Artikel:
•••••

Ketika bukunya dengan judul sama terbit pada Mei 2025 oleh Bara Books Kediri, banyak kritikus menyebutnya sebagai nafas baru realisme sosial Indonesia.

“Cerpen ‘Sengsara dan Menular’ karya Kaisar Deem sangat mengesankan. Ia menulis seperti orang yang pernah kalah dan tak lagi ingin menang.”

Kaisar tak hanya menulis. Ia juga meneliti, menerjemahkan, dan menghidupi sastra. Saat ini, ia tengah menerjemahkan disertasi Annabel Teh Gallop tentang Rukiah S. Kertapati.

Siapakah Rukiah? Ia salah satu tokoh penting sastra Indonesia 1950-an, penulis novel Kedjatuhan dan Hati (1950).

Ia anggota Lembaga Kebudayaan Rakyat (LEKRA). Rukiah dikenal karena tulisannya yang menyatukan kesadaran sosial dengan suara perempuan.

Namun setelah peristiwa politik 1965, ia dibungkam, karyanya dilarang, dan namanya hampir hilang dari sejarah resmi.

•••••

Persyaratan:
a – Menurut artikel tentang Kaisar Deem, apa judul novel Rukiah yang terbit pada 1950?
b – Cetak bagian artikel tentang Kaisar Deem antara "Ketika bukunya dengan" dan "dengan suara perempuan.", termasuk kedua batas itu.
c – Teruskan artikel tentang Kaisar Deem mulai setelah kalimat terakhirnya.
Item-item ini diambil dari sumber yang berbeda.

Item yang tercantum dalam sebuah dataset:
•••••

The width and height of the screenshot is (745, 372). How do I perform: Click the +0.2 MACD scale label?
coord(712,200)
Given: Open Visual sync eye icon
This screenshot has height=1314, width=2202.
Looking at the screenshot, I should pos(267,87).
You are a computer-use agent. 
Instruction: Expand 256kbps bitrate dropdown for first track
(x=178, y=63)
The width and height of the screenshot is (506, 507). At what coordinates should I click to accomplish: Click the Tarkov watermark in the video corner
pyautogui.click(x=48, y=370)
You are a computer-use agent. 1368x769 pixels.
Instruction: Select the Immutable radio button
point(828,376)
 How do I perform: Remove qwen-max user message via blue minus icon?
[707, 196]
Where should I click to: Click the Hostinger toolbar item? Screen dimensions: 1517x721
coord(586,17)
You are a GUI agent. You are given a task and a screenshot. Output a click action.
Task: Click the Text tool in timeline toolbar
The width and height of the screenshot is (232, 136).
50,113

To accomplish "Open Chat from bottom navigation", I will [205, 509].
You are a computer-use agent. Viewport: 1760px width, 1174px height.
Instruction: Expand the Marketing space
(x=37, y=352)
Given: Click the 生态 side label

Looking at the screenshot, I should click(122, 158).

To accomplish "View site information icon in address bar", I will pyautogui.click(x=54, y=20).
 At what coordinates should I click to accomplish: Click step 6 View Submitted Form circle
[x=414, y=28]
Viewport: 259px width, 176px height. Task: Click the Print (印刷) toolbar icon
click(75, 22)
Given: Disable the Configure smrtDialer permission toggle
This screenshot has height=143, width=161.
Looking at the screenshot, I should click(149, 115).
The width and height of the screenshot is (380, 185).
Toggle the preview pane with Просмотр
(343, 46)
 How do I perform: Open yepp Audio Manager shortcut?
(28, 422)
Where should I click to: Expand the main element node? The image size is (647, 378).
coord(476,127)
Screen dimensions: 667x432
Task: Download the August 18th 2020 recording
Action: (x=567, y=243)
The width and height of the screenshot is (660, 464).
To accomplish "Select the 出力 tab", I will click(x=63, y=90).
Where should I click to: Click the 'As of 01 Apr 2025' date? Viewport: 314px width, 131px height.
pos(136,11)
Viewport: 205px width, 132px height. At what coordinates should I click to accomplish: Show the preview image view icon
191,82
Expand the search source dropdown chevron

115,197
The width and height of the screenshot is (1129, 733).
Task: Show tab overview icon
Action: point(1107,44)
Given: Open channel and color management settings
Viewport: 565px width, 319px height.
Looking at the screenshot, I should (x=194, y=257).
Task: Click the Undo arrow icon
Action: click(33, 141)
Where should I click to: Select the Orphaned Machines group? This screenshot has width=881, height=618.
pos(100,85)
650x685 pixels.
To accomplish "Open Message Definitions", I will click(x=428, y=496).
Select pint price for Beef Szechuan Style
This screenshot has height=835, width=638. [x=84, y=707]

•••••

Kunci Jawaban:
a – Kedjatuhan dan Hati

b –
Ketika bukunya dengan judul sama terbit pada Mei 2025 oleh Bara Books Kediri, banyak kritikus menyebutnya sebagai nafas baru realisme sosial Indonesia.

“Cerpen ‘Sengsara dan Menular’ karya Kaisar Deem sangat mengesankan. Ia menulis seperti orang yang pernah kalah dan tak lagi ingin menang.”

Kaisar tak hanya menulis. Ia juga meneliti, menerjemahkan, dan menghidupi sastra. Saat ini, ia tengah menerjemahkan disertasi Annabel Teh Gallop tentang Rukiah S. Kertapati.

Siapakah Rukiah? Ia salah satu tokoh penting sastra Indonesia 1950-an, penulis novel Kedjatuhan dan Hati (1950).

Ia anggota Lembaga Kebudayaan Rakyat (LEKRA). Rukiah dikenal karena tulisannya yang menyatukan kesadaran sosial dengan suara perempuan.

c –
Dengan menerjemahkan karya akademik Gallop, Kaisar seolah menghidupkan kembali suara yang dulu dibungkam.

Ini bukan sekadar kerja literasi, tetapi tindakan moral untuk mengembalikan keadilan sejarah sastra.

Karya keduanya yang segera diterbitkan Gramedia dikabarkan akan menggali lebih dalam kegelisahan manusia urban: bagaimana kemajuan ekonomi justru meninggalkan kehampaan spiritual dan moral.

Ia tetap setia pada realisme sosial. Ini jalur yang kini jarang dipilih karena tak menjanjikan gemerlap pasar.

Namun di situlah keistimewaannya: Kaisar menulis bukan untuk memanjakan, melainkan untuk menyadarkan.

-000-

Dalam dunia yang semakin bising oleh hiburan dan kecepatan, Kaisar Deem memilih untuk menulis dengan diam.

Namun diamnya bukan berarti sunyi. Ia seperti doa yang tak diucapkan tapi terasa menggema dalam dada pembacanya.

Ia tidak ingin menjadi penulis yang populer. Ia ingin menjadi penulis yang bermakna.

Dalam wawancaranya, ia berkata pelan:

“Aku ingin cerita-ceritaku menjangkau orang luas dan dengan begitu aku memiliki teman yang menemaniku merenungkan banyak persoalan kehidupan yang tak bisa kupendam sendirian."

Dan itulah keberhasilan tertinggi seorang penulis: membuat pembacanya mendengar: bukan suaranya sendiri, tapi gema kemanusiaan di dalam diri mereka.

Dalam jagat sastra Indonesia hari ini, Kaisar Deem hadir seperti lentera kecil di lorong panjang.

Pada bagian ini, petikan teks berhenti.